Emsal Mahkeme Kararı İstanbul Anadolu 2. Asliye Ticaret Mahkemesi 2015/10 E. 2019/899 K. 24.09.2019 T.

Görüntülediğiniz mahkeme kararı henüz kesinleşmemiştir. Yararlı olması amacıyla eklenmiştir.

T.C. İstanbul Anadolu 2. ASLİYE TİCARET MAHKEMESİ
ESAS NO: 2015/10 Esas
KARAR NO: 2019/899
DAVA : Tazminat (Ticari Satımdan Kaynaklanan)
DAVA TARİHİ: 06/01/2015
KARAR TARİHİ: 24/09/2019
Mahkememizde görülmekte olan Tazminat (Ticari Satımdan Kaynaklanan) davasının yapılan açık yargılaması sonunda,
GEREĞİ DÜŞÜNÜLDÜ:
Davacı vekili dava dilekçesinde özetle; müvekkilinin ——– çerçevesinde —————– kapsayan yenileme alanının projesinin hazırlanması ve yapımı işinin alt yüklenici olarak üstlendiğini, bu kapsamda kullanılacak ahşap ürünlerin temini için davalı ile ——–tarihinde satın alma sözleşmesinin imzalandığını, davalının teslim ettiği ürünlerin bir bölümünün gecikmeli olarak teslim edildiğini ve sözleşmede belirtilen niteliklere uygun olmadığını, üst yüklenici —.———- malları kabul etmediğini, başka firmalardan malların temin edilmek zorunda kalındığını, bunun sonucunda maddi zarar uğradıklarını, davalıya sözlü ve yazılı uyarılarda bulunulduğunu, bu hususta davalıya ———- Noterliği’nin ——tarihli ihtarnamesinin gönderildiğini, buna rağmen sonuç alınamadığını, müvekkilinin zararının tespiti için İstanbul 14. Sulh Hukuk Mahkemesi’nin ———– D.İş dosyası ile tespit yapıldığını, tespit dosyasından eksik ve ayıplı işe bedellerinin ———— TL olarak tespit edildiğini, söz konusu ayıplı ve gecikmeli mallar nedeniyle asıl yüklenicinin sözleşmeyi feshettiğini, müvekkilinin hak edişlerini alamadığını, asıl yükleniciye karşı da İstanbul 18 Asliye Ticaret Mahkemesi’nin ———– Esas sayılı dosyası ile dava açıldığını, bu dosyaya ilişkin olarak müvekkilince İstanbul 7. Sulh Hukuk Mahkemesi’nin ———– D.İş dosyası ile tespit yapıldığını, asıl yüklenici tarafından da İstanbul 19. Asliye Ticaret Mahkemesi’nin ——— D.İş dosyası ile tespit yaptırıldığını belirterek, şimdilik —— TL alacağın ———— tarihinden itibaren işleyecek avans faizi ile birlikte tahsilini talep etmiştir.

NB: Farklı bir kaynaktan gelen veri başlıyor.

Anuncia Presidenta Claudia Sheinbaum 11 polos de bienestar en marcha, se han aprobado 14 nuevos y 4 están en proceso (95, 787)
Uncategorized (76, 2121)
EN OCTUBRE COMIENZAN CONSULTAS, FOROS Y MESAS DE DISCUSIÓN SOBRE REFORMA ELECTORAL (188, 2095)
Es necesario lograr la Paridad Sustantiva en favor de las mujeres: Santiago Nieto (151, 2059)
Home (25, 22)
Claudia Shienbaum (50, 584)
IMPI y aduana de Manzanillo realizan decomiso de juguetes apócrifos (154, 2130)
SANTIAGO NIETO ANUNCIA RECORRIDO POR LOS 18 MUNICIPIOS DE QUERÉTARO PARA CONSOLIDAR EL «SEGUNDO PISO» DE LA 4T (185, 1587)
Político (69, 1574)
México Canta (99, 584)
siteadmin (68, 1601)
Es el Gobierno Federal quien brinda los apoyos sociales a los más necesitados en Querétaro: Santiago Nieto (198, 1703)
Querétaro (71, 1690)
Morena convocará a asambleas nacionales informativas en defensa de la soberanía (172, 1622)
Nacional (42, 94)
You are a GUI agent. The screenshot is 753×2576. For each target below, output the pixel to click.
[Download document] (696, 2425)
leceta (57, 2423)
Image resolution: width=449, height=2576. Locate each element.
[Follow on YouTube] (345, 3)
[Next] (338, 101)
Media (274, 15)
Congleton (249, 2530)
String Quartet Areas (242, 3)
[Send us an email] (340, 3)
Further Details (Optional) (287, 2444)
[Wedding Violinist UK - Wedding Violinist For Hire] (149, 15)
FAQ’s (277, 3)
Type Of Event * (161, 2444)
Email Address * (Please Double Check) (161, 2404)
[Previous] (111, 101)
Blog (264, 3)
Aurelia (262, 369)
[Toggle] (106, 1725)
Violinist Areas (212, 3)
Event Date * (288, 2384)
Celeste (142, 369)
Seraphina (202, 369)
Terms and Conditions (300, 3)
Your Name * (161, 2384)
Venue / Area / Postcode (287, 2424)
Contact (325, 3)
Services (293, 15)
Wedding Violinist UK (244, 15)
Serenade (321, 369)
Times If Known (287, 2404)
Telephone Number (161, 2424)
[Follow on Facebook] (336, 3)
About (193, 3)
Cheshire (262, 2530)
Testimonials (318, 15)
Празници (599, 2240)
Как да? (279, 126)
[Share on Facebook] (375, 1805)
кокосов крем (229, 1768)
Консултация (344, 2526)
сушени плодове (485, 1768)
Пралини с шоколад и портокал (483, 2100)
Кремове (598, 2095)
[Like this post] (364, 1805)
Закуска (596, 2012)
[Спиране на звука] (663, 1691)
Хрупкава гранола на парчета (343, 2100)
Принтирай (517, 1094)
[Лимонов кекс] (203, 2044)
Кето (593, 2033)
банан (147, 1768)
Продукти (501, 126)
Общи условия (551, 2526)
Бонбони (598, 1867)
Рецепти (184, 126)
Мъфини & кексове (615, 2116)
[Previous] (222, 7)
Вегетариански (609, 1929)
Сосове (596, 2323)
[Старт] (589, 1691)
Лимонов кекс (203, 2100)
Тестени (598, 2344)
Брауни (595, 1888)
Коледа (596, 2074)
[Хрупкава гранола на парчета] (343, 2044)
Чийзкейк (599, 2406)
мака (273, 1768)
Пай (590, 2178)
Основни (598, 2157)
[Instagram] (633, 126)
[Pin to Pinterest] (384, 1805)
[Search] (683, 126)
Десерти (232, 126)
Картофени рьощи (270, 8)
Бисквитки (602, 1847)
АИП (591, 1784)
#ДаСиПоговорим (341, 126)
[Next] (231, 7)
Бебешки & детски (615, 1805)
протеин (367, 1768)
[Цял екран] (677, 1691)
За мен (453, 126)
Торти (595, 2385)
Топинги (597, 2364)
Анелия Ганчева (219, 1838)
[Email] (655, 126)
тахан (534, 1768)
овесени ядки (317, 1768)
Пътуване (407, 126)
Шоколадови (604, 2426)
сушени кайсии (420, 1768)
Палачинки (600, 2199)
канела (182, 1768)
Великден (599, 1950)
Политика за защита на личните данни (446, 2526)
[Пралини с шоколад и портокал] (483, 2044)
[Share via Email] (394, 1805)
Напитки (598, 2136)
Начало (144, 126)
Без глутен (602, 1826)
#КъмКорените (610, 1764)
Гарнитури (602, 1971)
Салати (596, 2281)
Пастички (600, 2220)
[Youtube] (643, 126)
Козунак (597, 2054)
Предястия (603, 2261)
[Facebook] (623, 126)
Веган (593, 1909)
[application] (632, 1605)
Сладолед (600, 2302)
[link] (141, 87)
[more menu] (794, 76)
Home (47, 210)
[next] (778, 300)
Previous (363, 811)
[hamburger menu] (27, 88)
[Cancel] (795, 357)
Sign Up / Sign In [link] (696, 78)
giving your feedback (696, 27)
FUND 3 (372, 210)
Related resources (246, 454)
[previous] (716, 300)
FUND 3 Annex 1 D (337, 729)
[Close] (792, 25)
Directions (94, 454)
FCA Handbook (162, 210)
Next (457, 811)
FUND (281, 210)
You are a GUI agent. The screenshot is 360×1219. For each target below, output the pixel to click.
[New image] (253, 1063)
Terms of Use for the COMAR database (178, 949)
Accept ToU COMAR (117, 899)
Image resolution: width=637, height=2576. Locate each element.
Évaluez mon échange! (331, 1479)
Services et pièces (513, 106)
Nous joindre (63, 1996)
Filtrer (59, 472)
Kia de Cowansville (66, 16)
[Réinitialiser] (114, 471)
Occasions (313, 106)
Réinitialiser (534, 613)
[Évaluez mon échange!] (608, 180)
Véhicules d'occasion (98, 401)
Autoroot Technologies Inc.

Davalı vekili cevap ve karşı dava dilekçesinde özetle; Banaz Asliye Ticaret Mahkemelerinin yetkili olduğunu, davacı ile ——— tarihinde satın alma sözleşmesi imzalandığını ve ticari ilişkinin başladığını, davacı tarafça gönderilen —-. Noterliği’nin ——— tarihli ihtarnamesinde kendilerine gönderilen malzemelerin -. Sınıf yerine —— Sınıf olduğunu iddia ettiğini, davacıya kesilen fatura içeriğinde malın – Sınıf olduğunun açıkça yazılı olduğunu, buna rağmen söz konusu faturaya süresinde itiraz edilmediğini, -. Sınıf ürün teslimi konusunda herhangi bir anlama bulunmadığını, davacı tarafça süresinde ayıp ihbarında bulunulmadığını, bunun yerine gelen malzemeleri kullanmaya devam ettiğini, müvekkili ile ticari ilişkiye devam ettiğini, davacının basiretli bir tacir gibi hareket etmediğini, davacının sözleşmeden kaynaklanan ————TL bakiye alacağını ödemediğini, ———- tarihli ve ——– yevmiye numaralı ihtarnamesi ile bu hususun davacıya ihtar edildiğini, Uşak 2. İcra Müdürlüğü’nün ———– Esas sayılı takip dosyası ile takip açıldığını, takibin itiraz sonucu durduğunu belirterek, asıl davanın reddini, karşı davanın kabulünü talep etmiştir.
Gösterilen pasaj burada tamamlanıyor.